Required action 1 |
From the text on cancer, what is the part that opens with the words containing "If one has to" and closes with "of the car."? Extract it word for word.
Required action 2 |
Does each statement below agree with the text on cancer? Answer yes or no for each and quote the words of the text that decide it.
(a) Tobacco use accounts for almost 33% of cancer incidences.
(b) Obesity contributes toward about 15% of total cancer incidences.
(c) A tumor suppressor gene is compared to a "stuck accelerator in an automobile."

Reading text |
+++

Of the 7.35 world population in 2015, 26.99 million people died, and of these, 3.94 million people died of cancer, i.e., 1 in every 7 deaths worldwide was due to cancer. If we try to understand the risk factors, we would see that tobacco use accounts for almost 33% contribution towards cancer incidences. In fact, the maximum number of deaths from cancer were from trachea, bronchus and lung cancers and about 17 types of cancer would arise from the use of tobacco, including bladder cancer. It is very clear that almost 1/3rd of cancer can be eradicated in the next decade by completely turning one’s back from tobacco use, but then we humans were never known to be prudent.
Obesity, a disease characterized by overweight and metabolical disorders, contributes towards another ten types of cancer, about 20% of total incidences. Infectious agents like human papilloma virus (HPV), Helicobacter pylori and Hepatitis C are known to cause around 15% of cancers, ranging from cervical to lower gastric to liver, respectively. Similar to these diverse contribution towards cancer incidence, is the diversity of different cancers and their treatments. However, all such diverse cancers can still be classified into three broadly common parts; viz., Initiation, Progression and Metastasis, which eventually leads to death. The patient or hosts repair system failure is attributed to the cause, whereas the failure of the immune system is responsible for the progression, and metastasis of cancer cells.
If one has to explain the initiation of cancer to somebody who is not versed with advanced biology, then it would be fair to say that the cause is almost always some genetic mutation. This can be in the form of an oncogene, that is analogous to a “stuck accelerator in an automobile”, or a tumor suppressor gene analogous to a “dysfunctional brake in an automobile” and both eventually leading to car accident and death. There are stability genes or caretaker genes, that were supposed to ensure the car had no defect, akin to an inept mechanic, but had failed to do so. Such genetic defects or mutations can be either germline, that is they were there when the car was originally made or somatic, which means they developed during the life of the car.

+++

Recorded information |
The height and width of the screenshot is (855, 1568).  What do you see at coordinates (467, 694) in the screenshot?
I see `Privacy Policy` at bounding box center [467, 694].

+++

Exercise output 1 |
If one has to explain the initiation of cancer to somebody who is not versed with advanced biology, then it would be fair to say that the cause is almost always some genetic mutation. This can be in the form of an oncogene, that is analogous to a “stuck accelerator in an automobile”, or a tumor suppressor gene analogous to a “dysfunctional brake in an automobile” and both eventually leading to car accident and death. There are stability genes or caretaker genes, that were supposed to ensure the car had no defect, akin to an inept mechanic, but had failed to do so. Such genetic defects or mutations can be either germline, that is they were there when the car was originally made or somatic, which means they developed during the life of the car.

Exercise output 2 |
(a) Yes: "tobacco use accounts for almost 33% contribution towards cancer incidences"
(b) No: "contributes towards another ten types of cancer, about 20% of total incidences"
(c) No: "a tumor suppressor gene analogous to a “dysfunctional brake in an automobile”"